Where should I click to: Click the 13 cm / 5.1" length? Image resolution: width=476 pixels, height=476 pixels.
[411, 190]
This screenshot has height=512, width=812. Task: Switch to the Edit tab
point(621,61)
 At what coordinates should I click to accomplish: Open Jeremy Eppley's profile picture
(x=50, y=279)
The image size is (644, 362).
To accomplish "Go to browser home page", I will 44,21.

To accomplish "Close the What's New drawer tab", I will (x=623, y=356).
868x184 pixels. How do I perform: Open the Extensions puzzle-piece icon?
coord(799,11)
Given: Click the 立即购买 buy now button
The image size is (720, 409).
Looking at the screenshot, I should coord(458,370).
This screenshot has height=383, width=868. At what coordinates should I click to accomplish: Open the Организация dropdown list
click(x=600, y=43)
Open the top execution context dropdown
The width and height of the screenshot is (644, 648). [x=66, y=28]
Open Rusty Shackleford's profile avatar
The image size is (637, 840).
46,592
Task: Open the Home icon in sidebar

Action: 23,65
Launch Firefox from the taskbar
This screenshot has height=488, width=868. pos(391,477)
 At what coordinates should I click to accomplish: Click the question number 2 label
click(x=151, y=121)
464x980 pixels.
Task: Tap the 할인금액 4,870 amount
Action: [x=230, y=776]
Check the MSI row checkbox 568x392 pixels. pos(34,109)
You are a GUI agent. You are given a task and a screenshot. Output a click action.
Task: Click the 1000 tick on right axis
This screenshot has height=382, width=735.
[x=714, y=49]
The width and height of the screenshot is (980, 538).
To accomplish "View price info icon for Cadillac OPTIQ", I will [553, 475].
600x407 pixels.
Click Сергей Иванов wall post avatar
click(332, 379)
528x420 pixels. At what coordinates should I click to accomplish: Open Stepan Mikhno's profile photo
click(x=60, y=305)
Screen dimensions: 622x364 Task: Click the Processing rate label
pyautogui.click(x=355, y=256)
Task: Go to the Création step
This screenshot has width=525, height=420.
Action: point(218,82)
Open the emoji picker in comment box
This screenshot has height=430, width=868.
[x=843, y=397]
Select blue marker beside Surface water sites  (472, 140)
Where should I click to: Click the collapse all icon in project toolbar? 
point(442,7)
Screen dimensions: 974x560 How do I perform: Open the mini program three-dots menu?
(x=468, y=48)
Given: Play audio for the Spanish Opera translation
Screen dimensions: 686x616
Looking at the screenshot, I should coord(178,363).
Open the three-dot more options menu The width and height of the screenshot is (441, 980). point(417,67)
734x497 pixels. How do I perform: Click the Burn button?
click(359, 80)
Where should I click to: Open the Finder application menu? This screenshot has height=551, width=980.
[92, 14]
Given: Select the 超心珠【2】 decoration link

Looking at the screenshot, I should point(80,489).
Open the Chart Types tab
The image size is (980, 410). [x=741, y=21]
= = = = =
→ **What needs to be done**:
Wherever a line in the listing contains the word "will", copy that line out.

→ **Solved exercise**:
To accomplish "Go to browser home page", I will 44,21.
To accomplish "Close the What's New drawer tab", I will (x=623, y=356).
To accomplish "View price info icon for Cadillac OPTIQ", I will [553, 475].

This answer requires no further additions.